Most of the old recipes are short by today’s standards, just one or two paragraphs. The sentences are often startling in their conciseness, and sometimes I had to take a minute to try to figure out exactly what was meant by a phrase as simple as, say: “Brown the meat quickly in the hot oil,” or “Have ready the carrot and onion.” I used common sense and figured things out.

The blogs I follow online have photographs that document each stage of the cooking process, whereas these books held simply black words on white pages. It was a mystery what my food would look like when it was done, and I liked that. Also, there was no comparing of how my food looked with the image that had been styled and Instagrammed to perfection online, which felt refreshing.

My favorite dish from the book is a Passover recipe called Blitz Kuchen: a sweet almond cake with plenty of sugar and lemon. I’ve found that it turns out moist and soft every time. As Roth writes in the book: “No bakery can include the ingredient of affection that a Jewish mother adds to her batter. Although her efforts will be quickly devoured, the crumbs of loving memory will remain.”
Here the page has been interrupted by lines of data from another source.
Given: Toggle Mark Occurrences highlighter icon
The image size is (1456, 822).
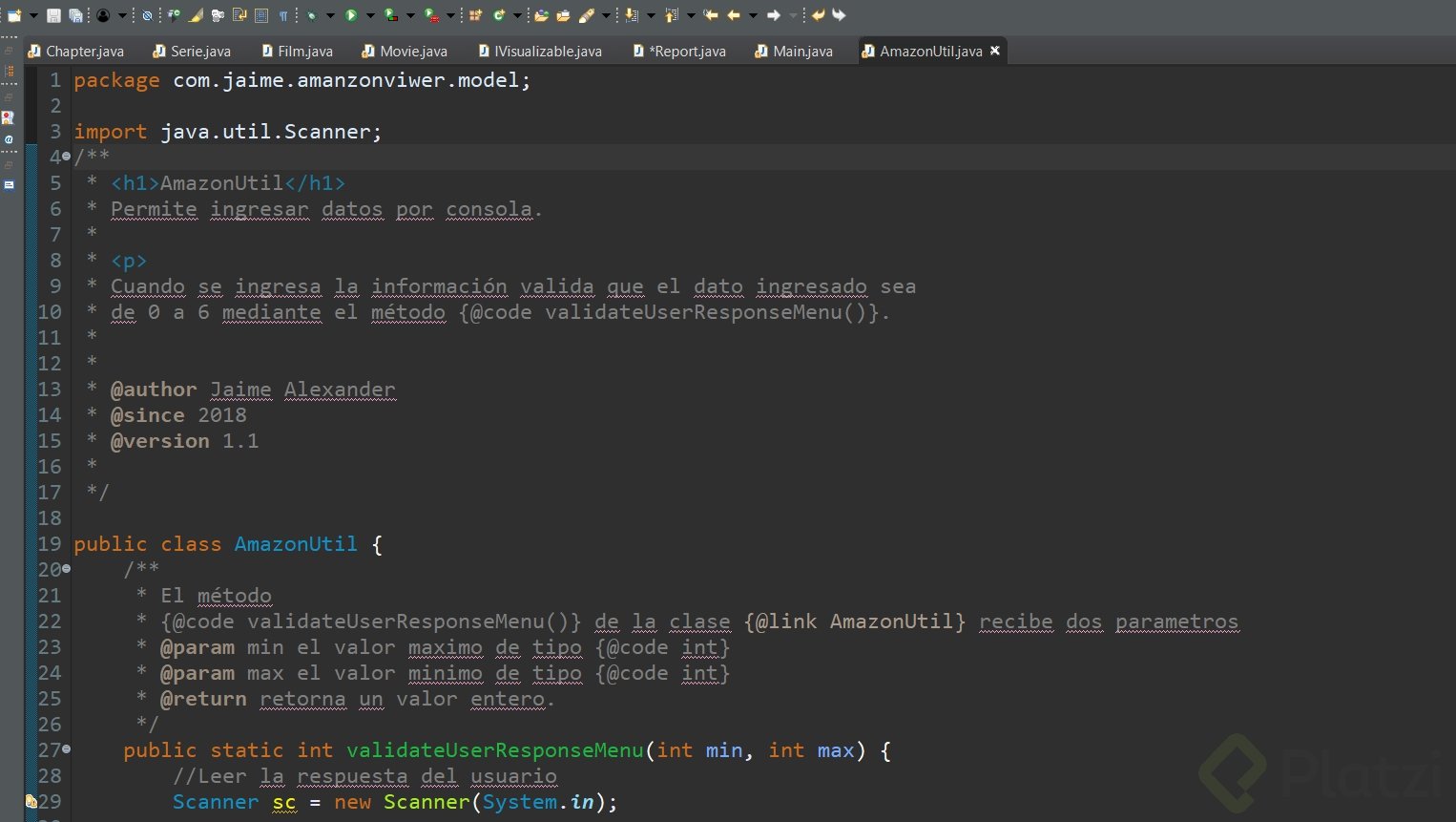Looking at the screenshot, I should [x=196, y=15].
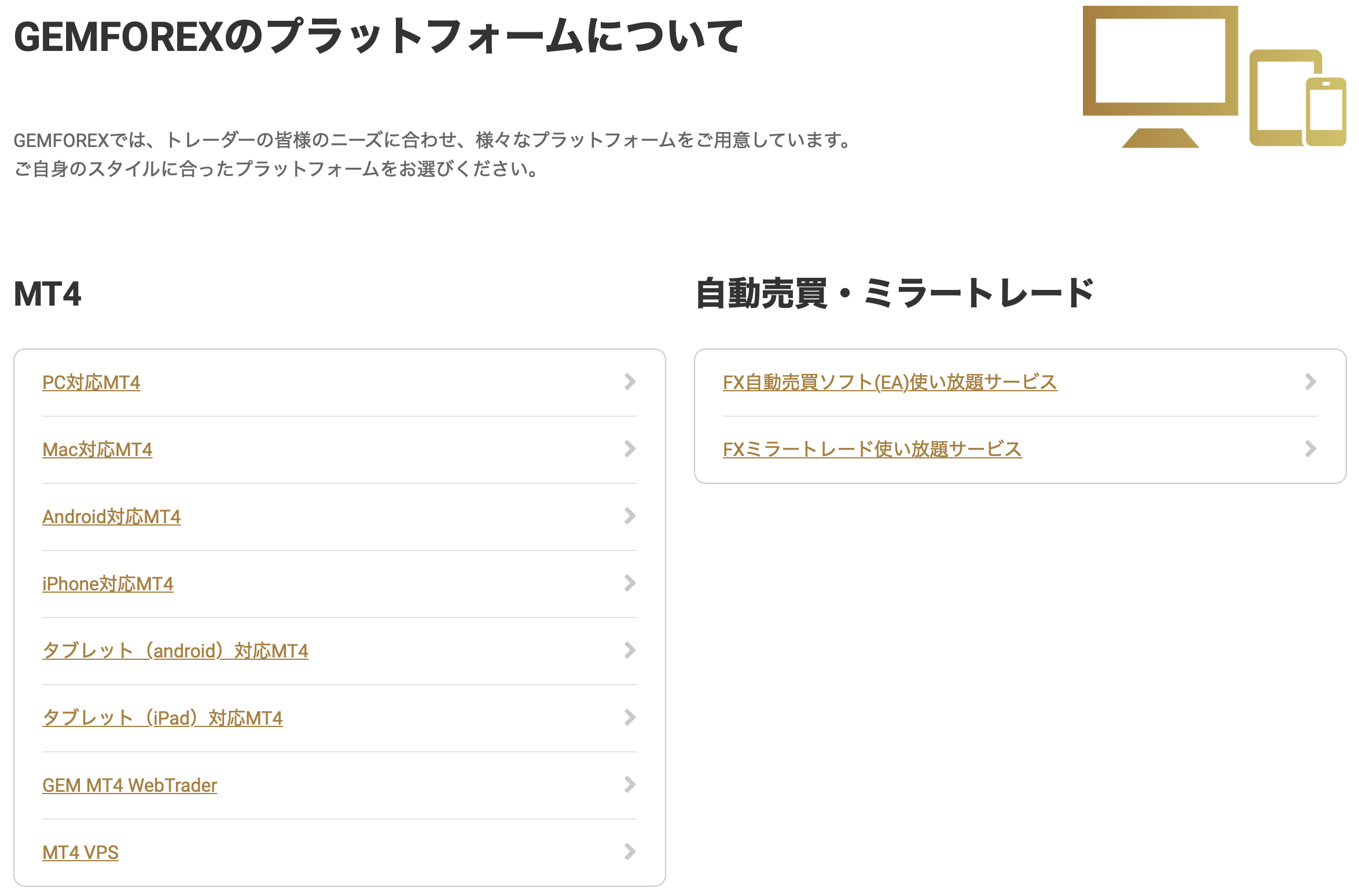Open the Mac対応MT4 link
This screenshot has width=1359, height=896.
pyautogui.click(x=97, y=450)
Unfortunately, I didn’t have as much luck with the beef goulash. Each time I tried it, my beef cubes came out too chewy and didn’t have the tenderness of my mother’s beef. What’s a Jewish girl to do? This: I’ve invited my mother over. I’m going to have her show me first-hand how to make that goulash taste just right.

I bought a few more vintage Jewish cookbooks while I was conducting the experiment. Consulting my older Jewish relatives, I found The New Complete Jewish International Cookbook and The Book of Jewish Food. The food that these classic recipes inspired in my modern kitchen made me a little wistful for my childhood, for my grandmother’s conversation with me at the dinner table. My taste buds learned to love latkes, kugels, tortes, and goulash from a very young age—that’s a gift that continues to give, and one I enjoy sharing with those in my life today.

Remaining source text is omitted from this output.